And then again:<quoted text> Even your argument of "most intelligent people are atheists" suggests that the minority (as atheists are the minority)are all intelligent. You will excuse my very rough evaluation, but based on the arguments raised on this forum indicates you are wrong.
Are Atheists More Intelligent than Theists?
It seems there is some strong evidence that the more intelligent a person is the less he/she believes in the existence of God. In a study done by the psychology department at the University of Edinburgh last year, Gary J. Lewis, Stuart J. Ritchie, and Timothy C. Bates looked at links between lower levels of intelligence and high levels of religiosity.
Their findings showed that intelligence was significantly and negatively associated with measures of religion, especially fundamentalism. What was demonstrated was that those with greater cognitive skills are able to form more open-minded (antiauthoritarian) attitudes than those with lesser cognitive abilities. In other words, greater intelligence leads to more open mindedness and individualism; resulting in an intellectual conflict with the arguments made by religious scripture and leaders. This is particularly true with fundamentalism’s literalistic interpretation of scripture.
In another study done three years ago, Average Intelligence Predicts Atheism Rates Across 137 Nations, by Richard Lynn, John Harvey, and Helmuth Nyborg, the authors reviewed evidence pointing to a negative relationship between intelligence and religious belief in the U.S. and Europe.
The factors included not only evidence pointing to a negative relationship between intelligence and religious belief; but also lower percentages of those who are extremely intelligent holding religious beliefs compared with the general population, a decline of religious belief with age among children and adolescents as their cognitive abilities increase, and the decline of religious belief during the course of the twentieth century as the intelligence of populations has increased.

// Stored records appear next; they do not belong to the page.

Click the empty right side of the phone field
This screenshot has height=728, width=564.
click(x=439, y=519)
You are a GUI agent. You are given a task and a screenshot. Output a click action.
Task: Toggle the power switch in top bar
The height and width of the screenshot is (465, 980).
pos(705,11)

The authors mention 38 other studies that found a negative correlation between intelligence and religious belief; and a study in the Netherlands that reported agnostics scored 4 IQ points higher than believers. In another study it was demonstrated that those who responded to “not religious at all” had the highest IQ.
In the 1990s, a study of members of the American National Academy of Sciences reported that seven percent believed in the existence of God, as compared with approximately ninety percent found in the general population. In Britain, it was found that 3.3 percent of Fellow of the Royal Society believed in the existence of God, while 78.8 percent did not believe.
It seems clear from these studies that intelligence/cognitive abilities determine one’s acceptance of religious mythology.